DeWitt Wins, Kindergarten Teacher Makes WSOP Dream Come True in the Millionare Maker
A teacher from Vancouver, Washington playing her first-ever World Series of Poker event came one spot from turning $1,500 into $1 million in the 2016 WSOP $1,500 Millionaire Maker event on Tuesday night.
Lisa Meredith still took home $500,000 for her third-place finish, with now two-time WSOP Bracelet winner Jason DeWitt going on to win the title and $1.065 million, defeating fellow pro Garrett Greer heads up.
Greer seems to be making a career of finishing runner-up in big tournaments, having famously finished second in the WPT $10,000 Five Diamond World Poker Classic in 2015 for $1.17 million and the WPT $3,500 Showdown Championship at Seminole Hard Rock for $458,722 in April of this year. Thanks to a payout structure that guaranteed the top two finishers in the event would be millionaires, Greer took home $1 million for the runner-up finish this time around.

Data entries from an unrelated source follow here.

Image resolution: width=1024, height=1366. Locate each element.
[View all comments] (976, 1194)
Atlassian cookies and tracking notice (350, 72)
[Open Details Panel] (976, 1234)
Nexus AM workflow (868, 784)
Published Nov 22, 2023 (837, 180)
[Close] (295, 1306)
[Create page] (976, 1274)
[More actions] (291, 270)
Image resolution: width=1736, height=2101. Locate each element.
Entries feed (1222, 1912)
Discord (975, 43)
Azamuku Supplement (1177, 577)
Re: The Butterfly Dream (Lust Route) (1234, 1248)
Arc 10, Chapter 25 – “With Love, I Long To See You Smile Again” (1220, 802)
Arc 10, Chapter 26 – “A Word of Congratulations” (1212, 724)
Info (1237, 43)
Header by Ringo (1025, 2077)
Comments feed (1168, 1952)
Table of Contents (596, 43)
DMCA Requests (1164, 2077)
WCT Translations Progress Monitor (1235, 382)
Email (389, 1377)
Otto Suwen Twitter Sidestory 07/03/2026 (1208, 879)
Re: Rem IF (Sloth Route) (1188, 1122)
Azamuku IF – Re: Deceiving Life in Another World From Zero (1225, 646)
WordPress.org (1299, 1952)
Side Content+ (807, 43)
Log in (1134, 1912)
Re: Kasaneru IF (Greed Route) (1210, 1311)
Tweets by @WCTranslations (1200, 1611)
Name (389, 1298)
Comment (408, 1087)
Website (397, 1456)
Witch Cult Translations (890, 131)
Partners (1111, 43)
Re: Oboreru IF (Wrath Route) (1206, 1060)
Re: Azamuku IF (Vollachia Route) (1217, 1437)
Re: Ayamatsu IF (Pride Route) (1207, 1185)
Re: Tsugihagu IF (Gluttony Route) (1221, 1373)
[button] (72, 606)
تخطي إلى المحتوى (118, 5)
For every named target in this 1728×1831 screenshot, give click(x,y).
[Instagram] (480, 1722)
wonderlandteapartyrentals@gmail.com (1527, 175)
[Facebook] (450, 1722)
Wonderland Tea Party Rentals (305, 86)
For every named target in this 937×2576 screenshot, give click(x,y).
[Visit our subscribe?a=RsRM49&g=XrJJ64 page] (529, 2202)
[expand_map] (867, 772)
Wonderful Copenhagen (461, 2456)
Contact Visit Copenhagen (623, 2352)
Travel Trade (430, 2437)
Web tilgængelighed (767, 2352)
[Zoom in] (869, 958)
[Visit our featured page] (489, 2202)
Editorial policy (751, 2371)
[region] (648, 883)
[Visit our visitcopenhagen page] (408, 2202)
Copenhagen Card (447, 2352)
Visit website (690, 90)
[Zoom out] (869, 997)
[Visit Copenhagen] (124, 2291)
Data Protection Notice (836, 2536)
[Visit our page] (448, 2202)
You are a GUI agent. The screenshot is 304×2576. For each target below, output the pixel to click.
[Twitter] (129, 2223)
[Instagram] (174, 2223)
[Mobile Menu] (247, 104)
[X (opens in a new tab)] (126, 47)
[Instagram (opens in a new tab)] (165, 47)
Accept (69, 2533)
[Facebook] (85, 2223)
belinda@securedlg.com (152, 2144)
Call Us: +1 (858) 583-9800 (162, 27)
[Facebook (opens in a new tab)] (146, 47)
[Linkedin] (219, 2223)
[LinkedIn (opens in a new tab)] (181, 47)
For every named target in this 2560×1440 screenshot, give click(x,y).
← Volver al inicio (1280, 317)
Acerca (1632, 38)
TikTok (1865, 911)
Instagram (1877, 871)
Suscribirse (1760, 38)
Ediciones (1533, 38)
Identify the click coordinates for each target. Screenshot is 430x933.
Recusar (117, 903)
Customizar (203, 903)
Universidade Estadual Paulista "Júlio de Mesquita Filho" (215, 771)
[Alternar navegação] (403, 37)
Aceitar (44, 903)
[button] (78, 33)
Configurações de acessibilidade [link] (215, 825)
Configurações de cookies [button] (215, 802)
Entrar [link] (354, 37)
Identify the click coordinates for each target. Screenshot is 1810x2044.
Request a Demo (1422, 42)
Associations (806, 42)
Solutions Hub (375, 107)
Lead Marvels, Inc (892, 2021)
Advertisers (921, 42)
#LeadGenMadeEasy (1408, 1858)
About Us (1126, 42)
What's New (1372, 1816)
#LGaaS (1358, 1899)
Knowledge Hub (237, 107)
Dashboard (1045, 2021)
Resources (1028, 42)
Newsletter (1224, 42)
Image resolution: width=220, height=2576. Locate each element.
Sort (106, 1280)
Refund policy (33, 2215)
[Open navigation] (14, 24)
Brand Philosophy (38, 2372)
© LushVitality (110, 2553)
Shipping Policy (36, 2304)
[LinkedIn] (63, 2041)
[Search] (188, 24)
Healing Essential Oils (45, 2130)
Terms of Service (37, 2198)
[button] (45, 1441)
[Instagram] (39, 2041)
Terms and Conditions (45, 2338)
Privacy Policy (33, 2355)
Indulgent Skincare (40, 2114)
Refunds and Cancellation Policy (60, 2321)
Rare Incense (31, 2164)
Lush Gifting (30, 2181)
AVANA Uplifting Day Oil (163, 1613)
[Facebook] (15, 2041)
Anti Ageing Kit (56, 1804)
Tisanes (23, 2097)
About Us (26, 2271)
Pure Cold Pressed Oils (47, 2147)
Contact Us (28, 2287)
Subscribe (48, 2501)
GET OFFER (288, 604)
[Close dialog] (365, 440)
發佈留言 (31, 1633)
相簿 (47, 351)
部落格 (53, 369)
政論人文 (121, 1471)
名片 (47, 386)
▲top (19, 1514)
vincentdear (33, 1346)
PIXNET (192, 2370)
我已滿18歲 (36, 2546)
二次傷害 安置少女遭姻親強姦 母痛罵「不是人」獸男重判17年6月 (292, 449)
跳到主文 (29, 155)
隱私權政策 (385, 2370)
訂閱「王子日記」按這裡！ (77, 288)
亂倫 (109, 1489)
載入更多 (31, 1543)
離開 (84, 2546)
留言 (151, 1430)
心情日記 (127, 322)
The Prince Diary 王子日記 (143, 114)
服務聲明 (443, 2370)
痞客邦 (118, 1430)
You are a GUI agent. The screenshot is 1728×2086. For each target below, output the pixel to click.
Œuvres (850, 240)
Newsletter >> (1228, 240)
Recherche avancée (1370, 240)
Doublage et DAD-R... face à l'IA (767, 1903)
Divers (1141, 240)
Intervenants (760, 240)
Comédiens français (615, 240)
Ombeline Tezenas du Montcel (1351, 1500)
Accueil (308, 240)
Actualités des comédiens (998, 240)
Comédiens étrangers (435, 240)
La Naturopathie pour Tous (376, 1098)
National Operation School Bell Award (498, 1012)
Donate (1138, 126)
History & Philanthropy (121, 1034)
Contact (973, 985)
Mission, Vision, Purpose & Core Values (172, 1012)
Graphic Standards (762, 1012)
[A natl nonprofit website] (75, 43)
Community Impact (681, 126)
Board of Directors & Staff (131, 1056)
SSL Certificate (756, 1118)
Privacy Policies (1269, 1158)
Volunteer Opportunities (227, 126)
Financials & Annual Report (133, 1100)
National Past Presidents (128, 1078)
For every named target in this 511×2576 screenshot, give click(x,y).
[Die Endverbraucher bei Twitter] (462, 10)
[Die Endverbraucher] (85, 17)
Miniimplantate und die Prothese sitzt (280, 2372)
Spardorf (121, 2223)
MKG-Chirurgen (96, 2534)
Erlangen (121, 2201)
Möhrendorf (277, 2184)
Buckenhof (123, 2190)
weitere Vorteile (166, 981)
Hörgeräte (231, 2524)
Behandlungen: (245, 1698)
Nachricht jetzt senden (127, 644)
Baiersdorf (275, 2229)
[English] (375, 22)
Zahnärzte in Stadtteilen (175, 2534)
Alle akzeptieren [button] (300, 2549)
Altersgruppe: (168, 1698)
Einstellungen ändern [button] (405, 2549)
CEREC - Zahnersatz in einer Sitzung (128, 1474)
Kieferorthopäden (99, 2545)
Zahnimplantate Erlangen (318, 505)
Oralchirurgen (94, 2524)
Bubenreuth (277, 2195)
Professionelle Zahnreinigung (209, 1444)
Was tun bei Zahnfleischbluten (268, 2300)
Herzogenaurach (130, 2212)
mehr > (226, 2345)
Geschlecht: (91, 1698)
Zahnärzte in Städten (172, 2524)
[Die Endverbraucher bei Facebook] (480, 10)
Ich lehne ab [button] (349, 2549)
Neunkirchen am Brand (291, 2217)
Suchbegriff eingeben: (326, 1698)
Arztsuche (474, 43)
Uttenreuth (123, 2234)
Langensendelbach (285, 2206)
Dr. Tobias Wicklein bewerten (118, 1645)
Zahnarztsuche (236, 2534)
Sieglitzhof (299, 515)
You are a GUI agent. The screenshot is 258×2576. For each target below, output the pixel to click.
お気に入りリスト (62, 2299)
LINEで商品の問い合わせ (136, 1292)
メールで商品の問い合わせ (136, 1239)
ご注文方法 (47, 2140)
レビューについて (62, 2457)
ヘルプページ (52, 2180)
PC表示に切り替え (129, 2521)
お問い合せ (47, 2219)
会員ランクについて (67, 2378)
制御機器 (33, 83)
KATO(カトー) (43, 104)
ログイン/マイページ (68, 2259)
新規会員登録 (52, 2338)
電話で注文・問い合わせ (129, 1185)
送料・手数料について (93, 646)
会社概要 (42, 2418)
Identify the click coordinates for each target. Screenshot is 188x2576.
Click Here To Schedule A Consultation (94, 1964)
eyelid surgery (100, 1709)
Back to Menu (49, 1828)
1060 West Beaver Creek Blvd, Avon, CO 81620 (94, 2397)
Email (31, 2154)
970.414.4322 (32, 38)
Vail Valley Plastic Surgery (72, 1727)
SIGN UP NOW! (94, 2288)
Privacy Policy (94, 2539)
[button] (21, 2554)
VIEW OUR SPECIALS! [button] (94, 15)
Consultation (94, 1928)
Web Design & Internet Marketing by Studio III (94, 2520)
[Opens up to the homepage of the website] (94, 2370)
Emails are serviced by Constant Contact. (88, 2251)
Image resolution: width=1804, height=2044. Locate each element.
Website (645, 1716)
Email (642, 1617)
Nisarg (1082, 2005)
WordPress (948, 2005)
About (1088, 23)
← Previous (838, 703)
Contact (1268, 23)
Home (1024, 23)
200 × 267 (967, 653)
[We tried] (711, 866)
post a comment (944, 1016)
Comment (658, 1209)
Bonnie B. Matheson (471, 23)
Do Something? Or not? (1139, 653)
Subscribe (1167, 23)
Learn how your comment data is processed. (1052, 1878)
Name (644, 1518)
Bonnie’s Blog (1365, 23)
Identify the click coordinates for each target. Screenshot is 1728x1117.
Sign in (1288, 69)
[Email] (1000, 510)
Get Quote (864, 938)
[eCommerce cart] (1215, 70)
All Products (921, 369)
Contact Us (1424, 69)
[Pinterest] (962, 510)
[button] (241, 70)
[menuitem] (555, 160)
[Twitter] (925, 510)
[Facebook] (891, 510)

Meredith, a kindergarten teacher who picked up poker six years ago, said she has always wanted to play in the WSOP Main Event. She traveled to Las Vegas with her husband for this event after winning five figures in a local tournament and compromising on the more affordable $1,500 buy-in for the Millionaire Maker.
Getting past all but two players in the event's massive 7,190-entry field didn't make Meredith $1 million, but the $500,000 she took for third would still have to be considered an amateur player's dream come true.
Meredith said she planned to pay off her house, take a vacation, and put the rest of the money away in savings.
As a professional player, DeWitt said winning a second bracelet proves his decision to try to make a living at this game was a solid one.
"I really think this is a validation to win a second gold bracelet," DeWitt said. "I feel that everybody has one bracelet with so many events on the schedule. If you play the whole WSOP, and most pros do that, most of them have one now, so this definitely is validation, because two is so hard to do."
Although even third-place money may have been life-changing for Meredith, DeWitt says adding the million dollar prize to his already $1.886 million in career live tournament earnings won't change much for him.
“Nothing's going to change," he said. "I'm not going to get a new car. I already have a good lifestyle."